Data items

• • • • •

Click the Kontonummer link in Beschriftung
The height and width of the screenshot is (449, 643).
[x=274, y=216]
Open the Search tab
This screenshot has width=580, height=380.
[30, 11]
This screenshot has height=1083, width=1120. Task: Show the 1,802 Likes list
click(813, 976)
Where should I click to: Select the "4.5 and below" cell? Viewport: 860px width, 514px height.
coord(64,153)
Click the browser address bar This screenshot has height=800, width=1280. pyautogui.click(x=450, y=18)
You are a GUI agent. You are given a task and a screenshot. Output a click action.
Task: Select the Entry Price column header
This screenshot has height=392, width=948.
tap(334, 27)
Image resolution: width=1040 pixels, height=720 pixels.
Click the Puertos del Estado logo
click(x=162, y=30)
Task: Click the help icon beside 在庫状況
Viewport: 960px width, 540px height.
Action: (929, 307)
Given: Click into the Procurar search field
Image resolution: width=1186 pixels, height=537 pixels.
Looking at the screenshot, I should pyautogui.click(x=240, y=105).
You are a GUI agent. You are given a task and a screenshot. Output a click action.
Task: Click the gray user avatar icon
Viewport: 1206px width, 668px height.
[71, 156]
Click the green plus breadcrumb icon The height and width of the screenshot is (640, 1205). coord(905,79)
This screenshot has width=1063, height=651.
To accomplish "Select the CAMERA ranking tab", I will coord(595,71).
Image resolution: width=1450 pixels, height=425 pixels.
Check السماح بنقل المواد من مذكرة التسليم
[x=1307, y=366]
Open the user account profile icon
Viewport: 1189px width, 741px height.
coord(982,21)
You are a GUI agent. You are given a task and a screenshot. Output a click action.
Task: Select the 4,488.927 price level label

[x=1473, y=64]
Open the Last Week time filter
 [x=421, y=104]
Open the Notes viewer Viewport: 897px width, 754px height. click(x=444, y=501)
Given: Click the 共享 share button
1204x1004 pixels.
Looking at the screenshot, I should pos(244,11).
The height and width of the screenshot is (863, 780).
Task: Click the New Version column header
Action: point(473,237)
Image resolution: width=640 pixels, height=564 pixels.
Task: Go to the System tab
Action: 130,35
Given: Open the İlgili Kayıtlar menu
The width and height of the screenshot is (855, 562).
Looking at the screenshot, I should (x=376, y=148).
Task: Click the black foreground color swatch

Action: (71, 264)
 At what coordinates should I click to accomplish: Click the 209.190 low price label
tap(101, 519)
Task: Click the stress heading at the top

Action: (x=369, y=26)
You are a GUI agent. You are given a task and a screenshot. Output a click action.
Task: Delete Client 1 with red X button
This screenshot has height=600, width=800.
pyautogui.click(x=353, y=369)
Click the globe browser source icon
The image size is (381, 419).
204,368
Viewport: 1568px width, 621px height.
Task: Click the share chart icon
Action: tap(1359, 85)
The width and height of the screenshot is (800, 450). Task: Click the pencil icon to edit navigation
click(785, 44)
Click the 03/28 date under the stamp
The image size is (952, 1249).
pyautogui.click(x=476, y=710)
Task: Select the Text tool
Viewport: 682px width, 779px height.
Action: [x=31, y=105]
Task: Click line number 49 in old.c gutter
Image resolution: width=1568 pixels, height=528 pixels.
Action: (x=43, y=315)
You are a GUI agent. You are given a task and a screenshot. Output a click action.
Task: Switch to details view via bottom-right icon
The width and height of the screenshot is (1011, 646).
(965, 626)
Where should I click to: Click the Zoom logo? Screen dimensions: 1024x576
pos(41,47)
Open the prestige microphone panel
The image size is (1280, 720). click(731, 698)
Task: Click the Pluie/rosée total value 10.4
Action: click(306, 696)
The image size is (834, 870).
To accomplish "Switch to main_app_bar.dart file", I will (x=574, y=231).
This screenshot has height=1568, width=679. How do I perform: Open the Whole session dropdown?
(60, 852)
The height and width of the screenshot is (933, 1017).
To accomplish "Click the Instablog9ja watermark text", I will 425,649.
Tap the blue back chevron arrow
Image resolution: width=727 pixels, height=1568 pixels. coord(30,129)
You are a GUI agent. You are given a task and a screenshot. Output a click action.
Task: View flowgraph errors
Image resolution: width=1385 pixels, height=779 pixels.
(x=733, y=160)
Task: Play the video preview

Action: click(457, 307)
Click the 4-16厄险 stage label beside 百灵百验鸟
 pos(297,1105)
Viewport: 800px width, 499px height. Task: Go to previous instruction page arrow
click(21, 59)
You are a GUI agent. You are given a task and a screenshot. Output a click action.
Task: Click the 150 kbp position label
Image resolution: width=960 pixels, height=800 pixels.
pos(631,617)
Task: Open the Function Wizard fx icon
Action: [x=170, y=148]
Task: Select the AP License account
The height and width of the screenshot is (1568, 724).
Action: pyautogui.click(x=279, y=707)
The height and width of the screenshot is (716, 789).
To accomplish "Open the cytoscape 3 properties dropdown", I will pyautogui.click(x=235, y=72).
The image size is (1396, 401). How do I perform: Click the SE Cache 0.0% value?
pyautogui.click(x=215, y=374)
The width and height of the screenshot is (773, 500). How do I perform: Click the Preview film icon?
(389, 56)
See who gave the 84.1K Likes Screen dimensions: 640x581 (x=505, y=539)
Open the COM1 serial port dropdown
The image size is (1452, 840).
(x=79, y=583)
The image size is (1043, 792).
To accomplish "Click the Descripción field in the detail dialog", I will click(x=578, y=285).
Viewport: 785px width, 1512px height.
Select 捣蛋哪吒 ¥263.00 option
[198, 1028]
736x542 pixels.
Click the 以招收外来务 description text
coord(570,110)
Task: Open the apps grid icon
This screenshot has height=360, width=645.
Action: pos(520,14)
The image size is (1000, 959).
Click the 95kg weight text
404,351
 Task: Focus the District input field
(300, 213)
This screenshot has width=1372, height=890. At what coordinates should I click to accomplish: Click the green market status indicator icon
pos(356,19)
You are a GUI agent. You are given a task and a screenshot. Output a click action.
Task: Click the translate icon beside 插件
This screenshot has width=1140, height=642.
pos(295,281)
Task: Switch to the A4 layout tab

• • • • •

# Your assignment:
Within the entries, find all lines that contain "will" and copy each one.

# Exercise answer:
To accomplish "Select the CAMERA ranking tab", I will coord(595,71).
To accomplish "Switch to main_app_bar.dart file", I will (x=574, y=231).
To accomplish "Click the Instablog9ja watermark text", I will 425,649.
To accomplish "Open the cytoscape 3 properties dropdown", I will pyautogui.click(x=235, y=72).
To accomplish "Click the Descripción field in the detail dialog", I will click(x=578, y=285).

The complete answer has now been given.